--- START OF Records for the task ---

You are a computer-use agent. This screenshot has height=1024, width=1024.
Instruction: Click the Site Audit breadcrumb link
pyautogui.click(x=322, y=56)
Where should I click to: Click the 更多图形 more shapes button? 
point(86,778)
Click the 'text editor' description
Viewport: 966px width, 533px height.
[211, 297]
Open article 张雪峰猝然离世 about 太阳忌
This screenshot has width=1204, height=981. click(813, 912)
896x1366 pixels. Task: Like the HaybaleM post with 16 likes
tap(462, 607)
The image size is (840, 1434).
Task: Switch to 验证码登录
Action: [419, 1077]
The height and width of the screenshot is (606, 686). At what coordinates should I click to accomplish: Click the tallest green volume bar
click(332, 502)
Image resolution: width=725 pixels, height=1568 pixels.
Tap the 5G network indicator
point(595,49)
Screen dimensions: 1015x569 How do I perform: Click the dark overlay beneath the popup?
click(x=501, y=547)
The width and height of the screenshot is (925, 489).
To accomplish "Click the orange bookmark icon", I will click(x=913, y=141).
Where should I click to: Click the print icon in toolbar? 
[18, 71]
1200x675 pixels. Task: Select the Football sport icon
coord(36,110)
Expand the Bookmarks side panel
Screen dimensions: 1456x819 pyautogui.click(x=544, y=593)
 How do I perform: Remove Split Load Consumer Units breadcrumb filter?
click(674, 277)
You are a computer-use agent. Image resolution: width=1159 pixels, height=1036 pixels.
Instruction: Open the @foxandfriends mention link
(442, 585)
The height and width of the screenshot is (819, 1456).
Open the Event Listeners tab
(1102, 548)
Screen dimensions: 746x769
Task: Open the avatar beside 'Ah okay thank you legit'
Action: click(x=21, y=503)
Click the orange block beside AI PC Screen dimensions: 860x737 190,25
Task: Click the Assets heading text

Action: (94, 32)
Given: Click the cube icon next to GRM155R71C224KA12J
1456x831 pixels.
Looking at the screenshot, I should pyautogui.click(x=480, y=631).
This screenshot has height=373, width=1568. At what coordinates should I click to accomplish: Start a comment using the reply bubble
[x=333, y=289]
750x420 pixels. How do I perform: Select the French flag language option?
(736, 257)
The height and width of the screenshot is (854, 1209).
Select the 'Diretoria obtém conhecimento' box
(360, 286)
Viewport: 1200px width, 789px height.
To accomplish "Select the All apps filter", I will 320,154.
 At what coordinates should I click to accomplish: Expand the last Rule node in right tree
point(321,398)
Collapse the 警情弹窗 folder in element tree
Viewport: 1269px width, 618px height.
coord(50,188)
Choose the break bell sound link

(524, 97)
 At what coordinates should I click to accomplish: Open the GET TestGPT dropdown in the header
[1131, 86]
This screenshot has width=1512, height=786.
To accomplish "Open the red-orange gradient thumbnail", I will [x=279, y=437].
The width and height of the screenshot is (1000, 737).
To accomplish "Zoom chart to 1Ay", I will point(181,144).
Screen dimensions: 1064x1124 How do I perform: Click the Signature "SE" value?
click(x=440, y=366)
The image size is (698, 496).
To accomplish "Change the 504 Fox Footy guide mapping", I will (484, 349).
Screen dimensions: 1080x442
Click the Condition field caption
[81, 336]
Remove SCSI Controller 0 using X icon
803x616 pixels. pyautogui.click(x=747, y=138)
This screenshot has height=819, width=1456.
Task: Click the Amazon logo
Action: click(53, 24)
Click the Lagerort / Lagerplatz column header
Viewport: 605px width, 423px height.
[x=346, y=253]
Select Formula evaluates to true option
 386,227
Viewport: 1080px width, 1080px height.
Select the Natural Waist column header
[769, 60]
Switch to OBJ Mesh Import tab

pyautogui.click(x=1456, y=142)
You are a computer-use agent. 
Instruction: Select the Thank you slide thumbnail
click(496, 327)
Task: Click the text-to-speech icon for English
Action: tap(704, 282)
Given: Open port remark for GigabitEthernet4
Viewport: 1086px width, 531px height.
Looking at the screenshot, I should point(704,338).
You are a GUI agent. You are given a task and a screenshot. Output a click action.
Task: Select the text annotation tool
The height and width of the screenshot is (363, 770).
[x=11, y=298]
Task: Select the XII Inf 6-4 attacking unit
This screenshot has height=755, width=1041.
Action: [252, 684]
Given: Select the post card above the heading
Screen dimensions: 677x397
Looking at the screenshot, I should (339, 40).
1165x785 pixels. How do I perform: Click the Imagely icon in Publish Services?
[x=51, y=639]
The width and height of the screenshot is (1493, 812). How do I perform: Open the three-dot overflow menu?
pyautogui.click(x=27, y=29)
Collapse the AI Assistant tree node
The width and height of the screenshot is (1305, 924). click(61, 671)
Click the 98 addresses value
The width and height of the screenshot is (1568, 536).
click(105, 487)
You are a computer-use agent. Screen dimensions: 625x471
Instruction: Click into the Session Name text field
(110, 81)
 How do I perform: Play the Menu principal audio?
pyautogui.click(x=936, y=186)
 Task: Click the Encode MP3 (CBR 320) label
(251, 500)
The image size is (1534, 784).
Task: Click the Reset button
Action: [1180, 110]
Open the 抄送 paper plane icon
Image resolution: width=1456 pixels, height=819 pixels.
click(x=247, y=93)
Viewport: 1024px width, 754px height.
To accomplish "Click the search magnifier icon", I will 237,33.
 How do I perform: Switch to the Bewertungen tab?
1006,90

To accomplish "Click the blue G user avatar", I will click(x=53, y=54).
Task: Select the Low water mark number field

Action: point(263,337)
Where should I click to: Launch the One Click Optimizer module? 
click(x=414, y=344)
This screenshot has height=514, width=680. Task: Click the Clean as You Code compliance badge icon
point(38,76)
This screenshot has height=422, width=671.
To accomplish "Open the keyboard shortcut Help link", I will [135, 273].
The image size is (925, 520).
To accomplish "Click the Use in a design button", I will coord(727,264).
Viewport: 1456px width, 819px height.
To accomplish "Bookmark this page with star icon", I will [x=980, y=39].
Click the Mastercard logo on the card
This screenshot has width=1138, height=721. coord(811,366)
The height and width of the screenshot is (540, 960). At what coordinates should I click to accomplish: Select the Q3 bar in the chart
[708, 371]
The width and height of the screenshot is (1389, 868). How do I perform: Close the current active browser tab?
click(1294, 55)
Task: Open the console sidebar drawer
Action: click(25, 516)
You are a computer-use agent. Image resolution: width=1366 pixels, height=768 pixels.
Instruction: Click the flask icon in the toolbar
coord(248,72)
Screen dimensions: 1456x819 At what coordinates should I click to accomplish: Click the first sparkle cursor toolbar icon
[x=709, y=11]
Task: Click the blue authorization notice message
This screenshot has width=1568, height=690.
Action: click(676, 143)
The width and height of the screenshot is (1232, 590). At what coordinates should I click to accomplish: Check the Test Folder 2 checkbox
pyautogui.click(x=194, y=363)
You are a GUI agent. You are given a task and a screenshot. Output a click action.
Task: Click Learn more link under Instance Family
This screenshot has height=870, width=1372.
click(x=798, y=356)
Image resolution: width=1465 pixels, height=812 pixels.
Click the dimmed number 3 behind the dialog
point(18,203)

--- END OF Records for the task ---

Instructions for the task:
Reproduce the rows above, starting from the first line through the line with "Action: [419, 1077]".

Answer to this problem:
You are a computer-use agent. This screenshot has height=1024, width=1024.
Instruction: Click the Site Audit breadcrumb link
pyautogui.click(x=322, y=56)
Where should I click to: Click the 更多图形 more shapes button? 
point(86,778)
Click the 'text editor' description
Viewport: 966px width, 533px height.
[211, 297]
Open article 张雪峰猝然离世 about 太阳忌
This screenshot has width=1204, height=981. click(813, 912)
896x1366 pixels. Task: Like the HaybaleM post with 16 likes
tap(462, 607)
The image size is (840, 1434).
Task: Switch to 验证码登录
Action: [419, 1077]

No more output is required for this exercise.